2001
02/01/2002ZUSAMMENFASSUNG : Empfohlene Aktionen
28/06/2002ZUSAMMENFASSUNG : Empfohlene Aktionen
„Ein schlafender Vulkan“, „eine Zeitbombe kurz vor dem Explodieren“, das sind zwei der Metaphern, mit denen man die derzeitige Situation in Chiapas beschrieben hat. Einige Statistiken, die die Regierung kürzlich veröffentlichte, zeigen, daß dieser Bundesstaat mit seinen hohen Raten in den Bereichen Armut, Analphabetismus und Arbeitslosigkeit der am stärksten marginalisierte in Mexiko ist.
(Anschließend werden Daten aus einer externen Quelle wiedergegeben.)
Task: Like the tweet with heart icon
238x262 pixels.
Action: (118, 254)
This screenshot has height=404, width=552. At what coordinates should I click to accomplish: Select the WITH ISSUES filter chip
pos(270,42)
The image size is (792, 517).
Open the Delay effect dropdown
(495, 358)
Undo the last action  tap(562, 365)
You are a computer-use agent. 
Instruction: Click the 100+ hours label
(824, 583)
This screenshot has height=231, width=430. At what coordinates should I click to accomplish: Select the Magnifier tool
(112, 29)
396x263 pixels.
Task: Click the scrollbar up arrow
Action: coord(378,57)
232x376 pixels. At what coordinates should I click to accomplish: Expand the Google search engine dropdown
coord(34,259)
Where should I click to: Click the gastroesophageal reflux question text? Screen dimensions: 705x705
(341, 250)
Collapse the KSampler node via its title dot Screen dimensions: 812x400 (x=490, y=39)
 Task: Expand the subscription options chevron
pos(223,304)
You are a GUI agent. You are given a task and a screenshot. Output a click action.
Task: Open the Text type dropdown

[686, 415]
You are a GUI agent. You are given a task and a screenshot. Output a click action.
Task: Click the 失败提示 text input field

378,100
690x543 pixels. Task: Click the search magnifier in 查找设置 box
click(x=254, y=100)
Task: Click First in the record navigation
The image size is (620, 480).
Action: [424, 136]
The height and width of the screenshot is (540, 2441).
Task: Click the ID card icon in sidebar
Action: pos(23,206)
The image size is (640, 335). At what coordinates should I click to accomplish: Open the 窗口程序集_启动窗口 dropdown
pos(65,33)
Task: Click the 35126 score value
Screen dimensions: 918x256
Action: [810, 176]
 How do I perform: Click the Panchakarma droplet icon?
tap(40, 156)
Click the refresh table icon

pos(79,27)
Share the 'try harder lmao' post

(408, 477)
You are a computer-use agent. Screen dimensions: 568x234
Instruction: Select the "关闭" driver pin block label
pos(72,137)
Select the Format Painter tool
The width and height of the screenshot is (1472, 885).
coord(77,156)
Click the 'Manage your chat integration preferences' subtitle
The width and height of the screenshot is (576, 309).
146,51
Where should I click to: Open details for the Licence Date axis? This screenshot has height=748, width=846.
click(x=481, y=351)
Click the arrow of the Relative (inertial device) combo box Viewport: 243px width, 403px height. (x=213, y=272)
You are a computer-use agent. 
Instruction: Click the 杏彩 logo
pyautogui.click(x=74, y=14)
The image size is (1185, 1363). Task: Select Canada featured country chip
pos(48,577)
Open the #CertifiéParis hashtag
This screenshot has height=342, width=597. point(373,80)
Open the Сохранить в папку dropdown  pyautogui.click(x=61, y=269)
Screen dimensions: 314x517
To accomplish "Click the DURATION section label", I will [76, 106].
Außerdem sind auf einem Kontinent, wo man sich überall für das gleiche neoliberale Modell entschieden hat, viele besorgt, daß sich die derzeitige wirtschaftliche Katastrophe Argentiniens in Mexiko wiederholen könnte.
Man hat unterschiedliche Kommentare zum ersten Regierungsjahr von Präsident Fox und dem Gouverneur von Chiapas, Pablo Salazar, hören können. Auf der nationalen Ebene bezeugen die makroökonomischen Indikatoren zwar eine gewisse Stabilität, jedoch bleibt der Großteil der sozialen Probleme ungelöst, ebenso wie einige Fragen bezüglich der Menschenrechte und des Rechtssystems in Mexiko.
In seinem ersten Regierungsjahr sah sich Pablo Salazar mit einer Unzahl politischer und sozialer Probleme konfrontiert, wobei er sich immer weniger der Unterstützung der Parteien und sozialen Organisationen, die ihn an die Macht gebracht haben, sicher sein konnte. Andererseits haben sich die Spaltungen in der PRI und in anderen Parteien durch den Führungswechsel verschärft. Vor diesem Hintergrund erwies es sich als schwierig, wirkungsvolle Maßnahmen gegen die tief verwurzelten Probleme der Armut und Marginalisierung, die im Bundesstaat vorherrschen, durchzusetzen.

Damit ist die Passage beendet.